Japan is no stranger to strict building standards, it has some of the worlds toughest quake resistance and fire proofing building code. For some reason the government has never found it necessary to create efficiency requirements by law.
Many other countries have very strict building energy efficiency requirements. For example, Germany will require all new buildings to be Passivhaus certified by 2015. Other EU countries are also implementing stringent energy consumption building code.
Japan on the other hand, has let the free market reign and the results have been buildings which are incredibly inefficient. Experts have called for improved building envelope insulation performance, double glazed windows, and other improvements for years. The current situation is that even the “Next Generation Energy Efficient Smart Homes” promoted by the housing industry are woefully inefficient compared with modern standards such as Passivhaus or Zero Energy Buildings.
To understand the scope of the problem, modern energy efficiency code could reduce building energy consumption by 80% to 90%. As about 70% of building energy is used in HVAC, water heaters, and lighting, efficiency code could reduce a huge portion of the nation’s energy consumption as well as green-house gas emissions. Building use more energy than industry or transportation. Buildings are by far the largest consumers of energy.
Further, Japan’s housing stock has a typical lifespan of only 35 years, other larger buildings are usually replaced every 50 years or so. Japan’s older buildings could be replaced very quickly compared with other nations which have longer lasting building stock. For example, about half of all of Japan’s homes will be replaced over the next 17 to 18 years.
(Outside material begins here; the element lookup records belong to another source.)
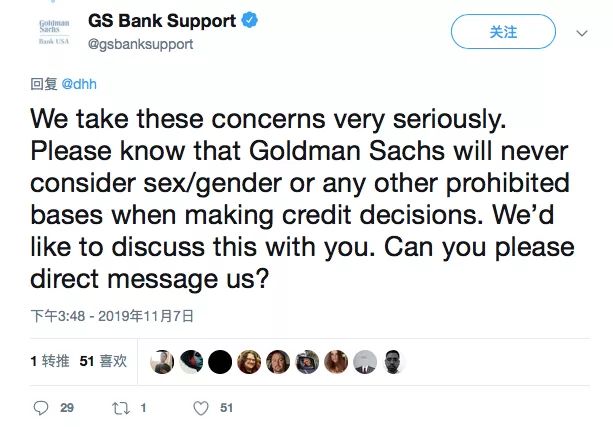Click the like count 51 beside heart

(x=226, y=408)
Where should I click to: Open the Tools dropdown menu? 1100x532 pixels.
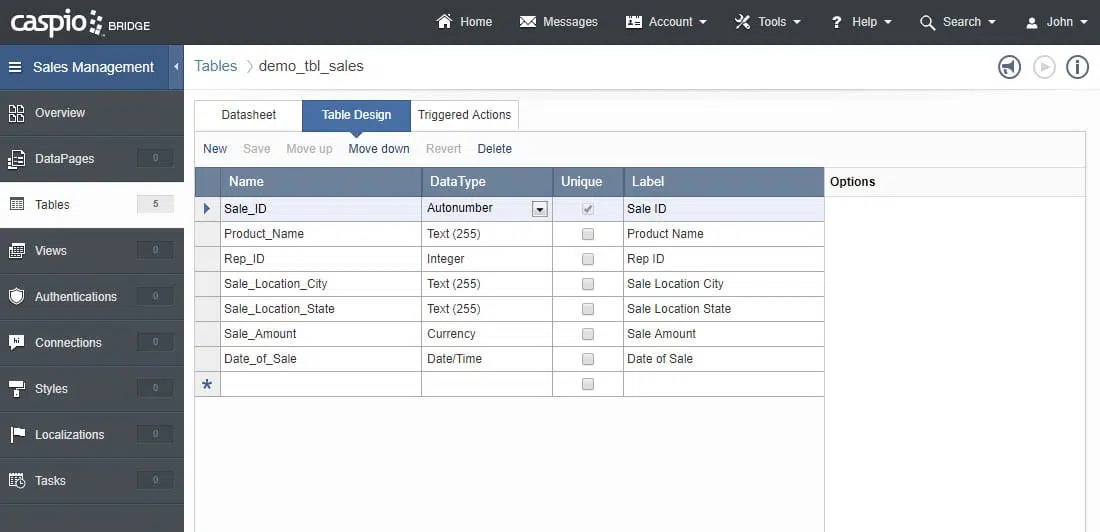click(x=768, y=22)
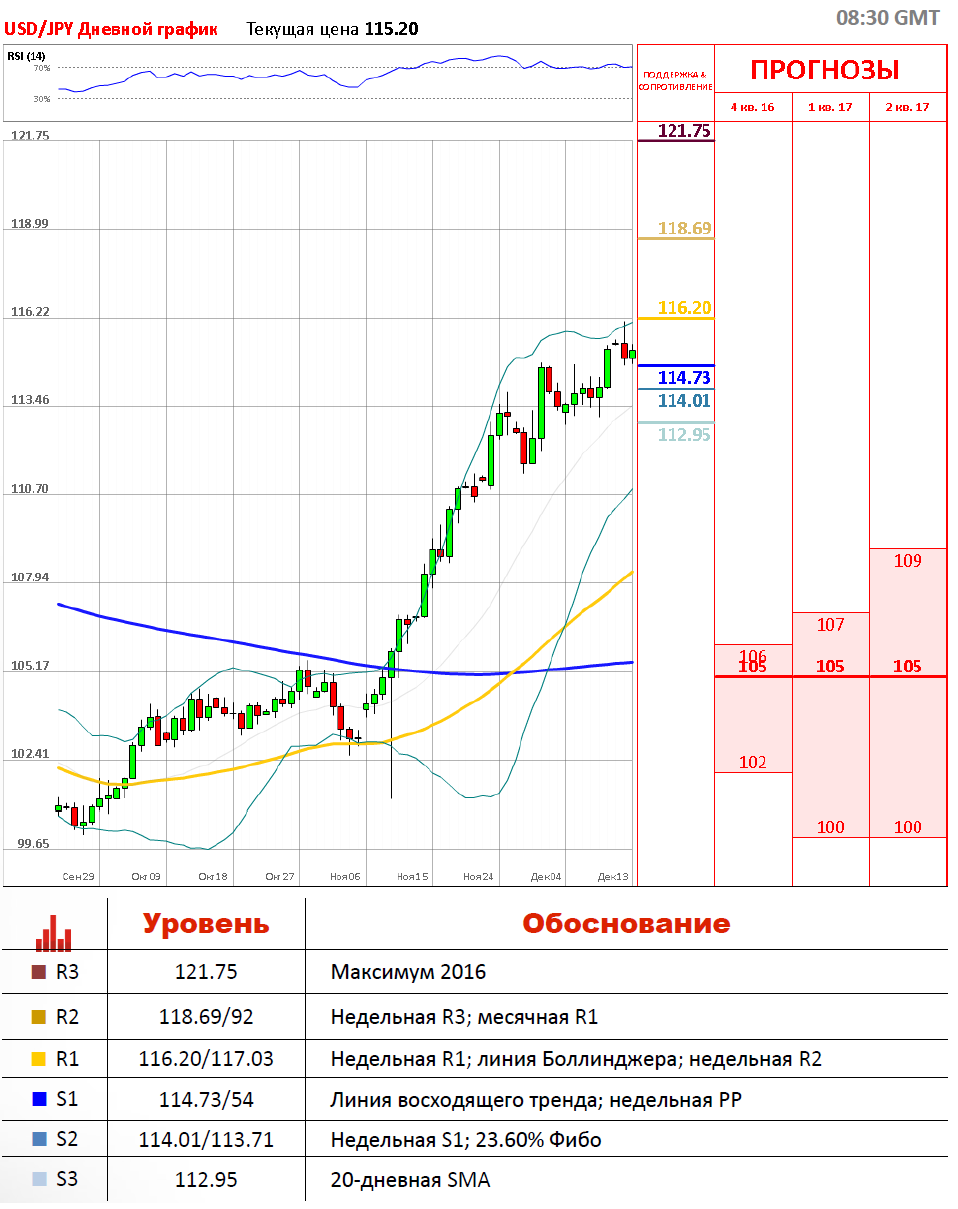Select the pale S3 color square
958x1209 pixels.
(39, 1179)
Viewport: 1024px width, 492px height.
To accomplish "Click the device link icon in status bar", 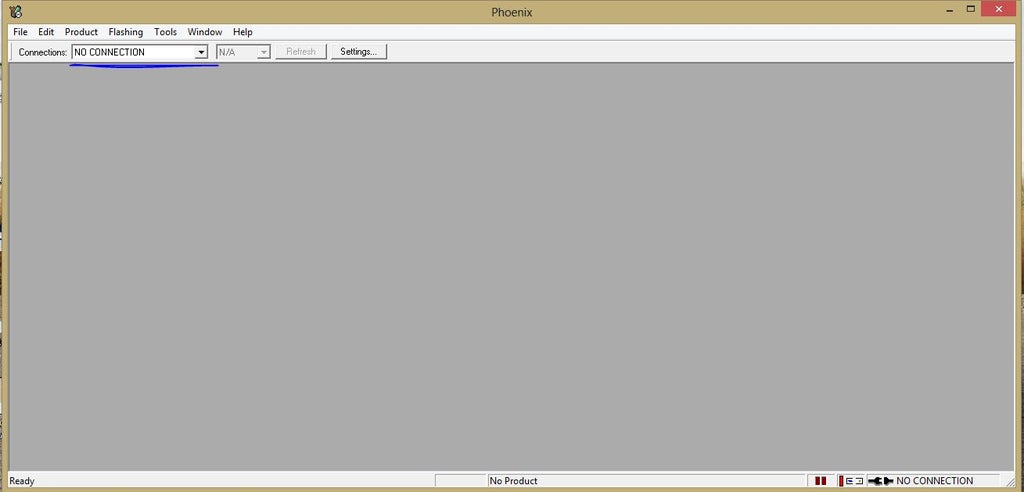I will [853, 481].
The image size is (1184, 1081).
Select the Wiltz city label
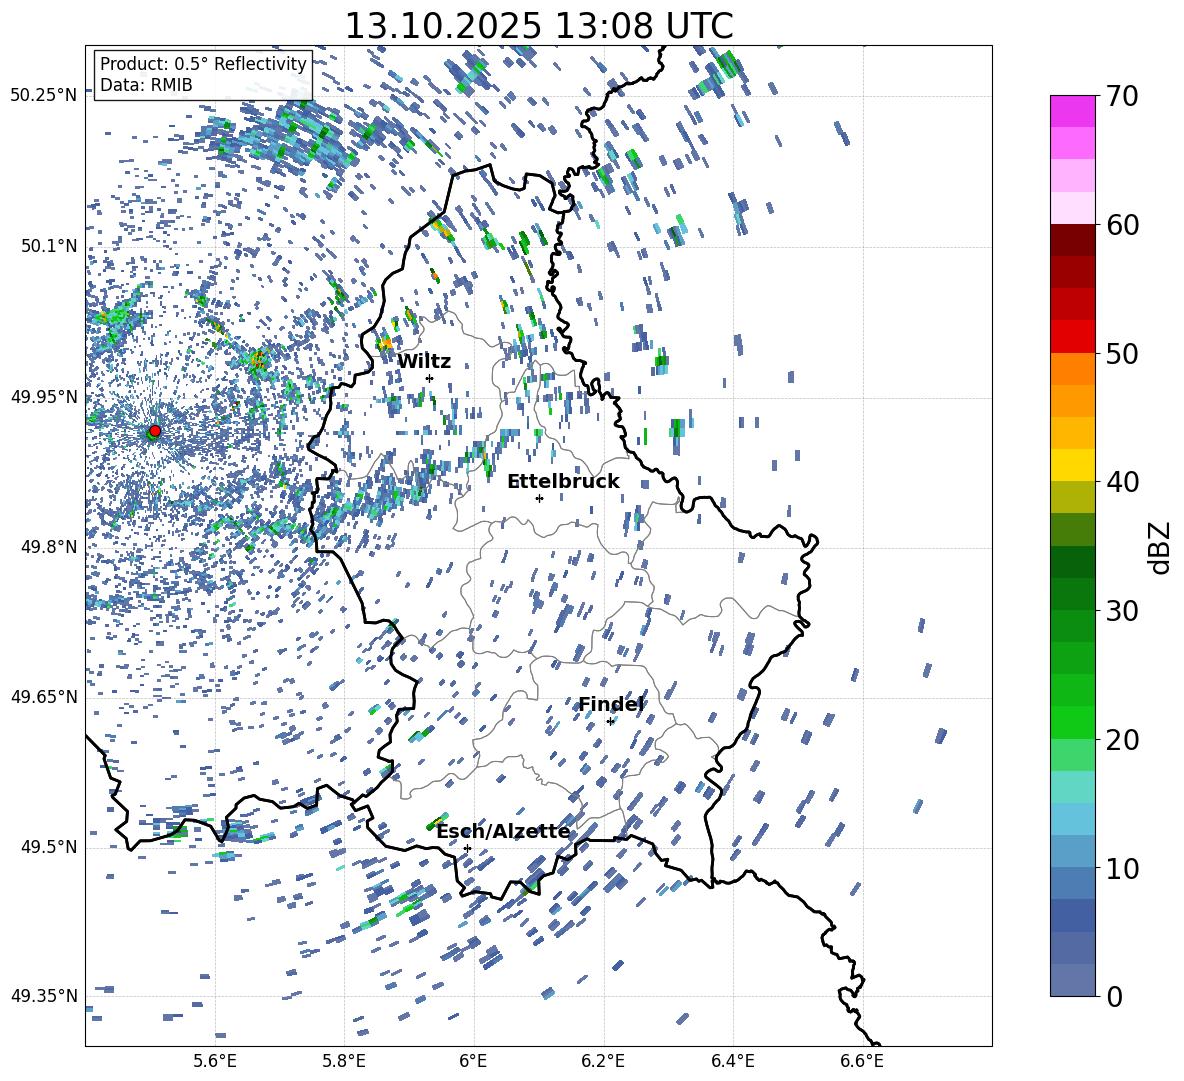point(424,361)
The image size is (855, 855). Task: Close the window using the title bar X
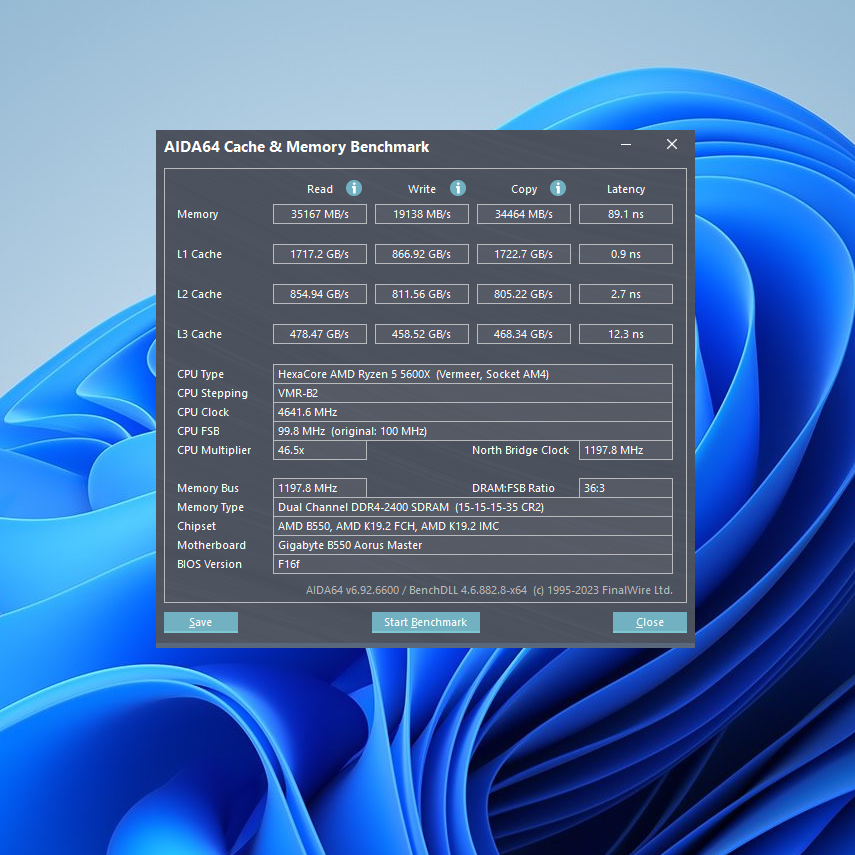pos(672,145)
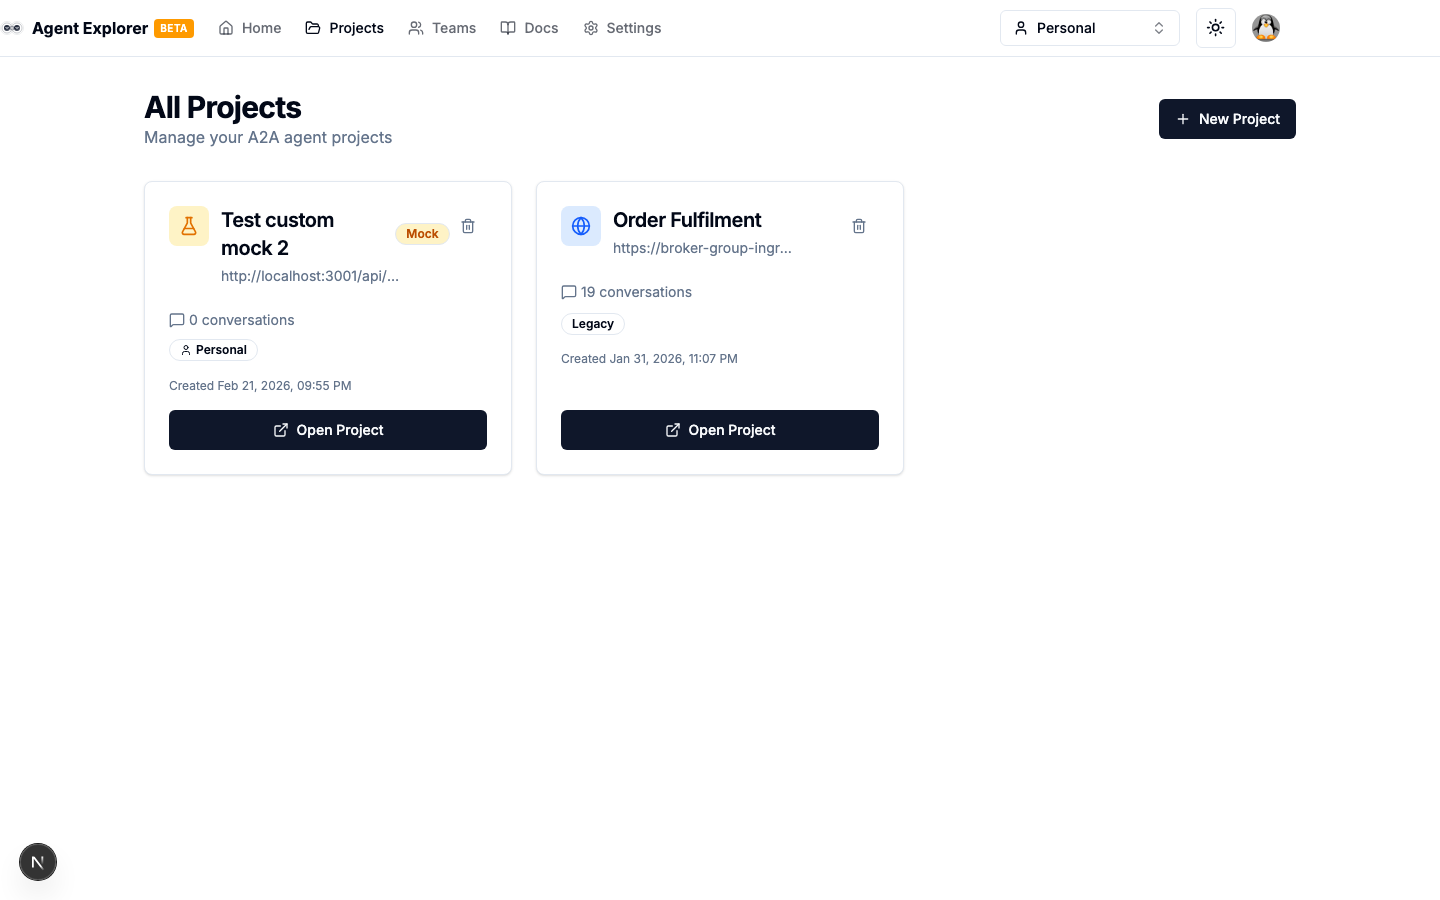Click the circular N button bottom left

[x=38, y=862]
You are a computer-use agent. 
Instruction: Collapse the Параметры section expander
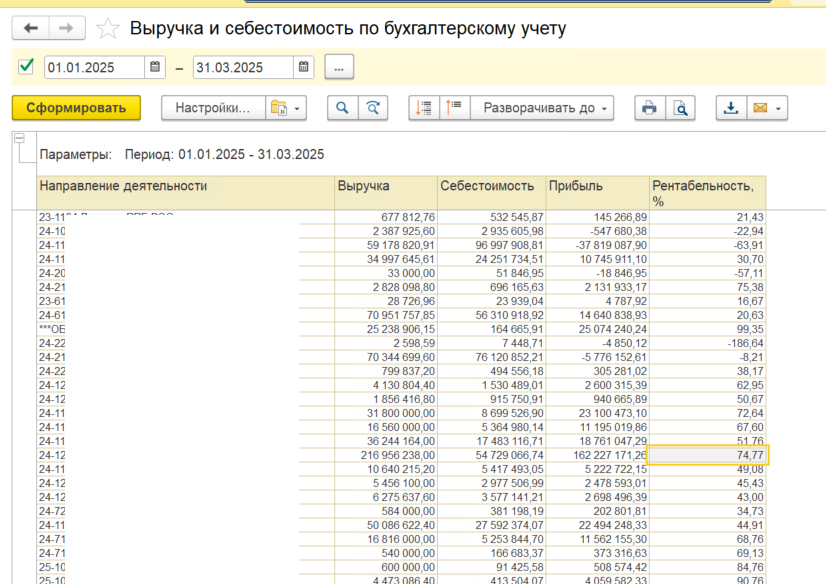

The situation hopefully will change. The Ministry of Land, Infrastructure, Transport, and Tourism (MLIT) announced vague plans to create mandatory building energy efficiency standards by 2020 – some eight years from now. Hopefully the ministry will not try to re-invent the wheel regarding the standards and will implement world leading standards rather than the weak half-baked current code in place.
MLIT also needs to take a look at building refurbishment energy efficiency. More enlightened energy policies in other countries motivate building and home owners to make energy efficient modifications to their properties. Japan currently has little in place to encourage owners to improve to save energy.
I’ll try to write more about this important topic as more information becomes available.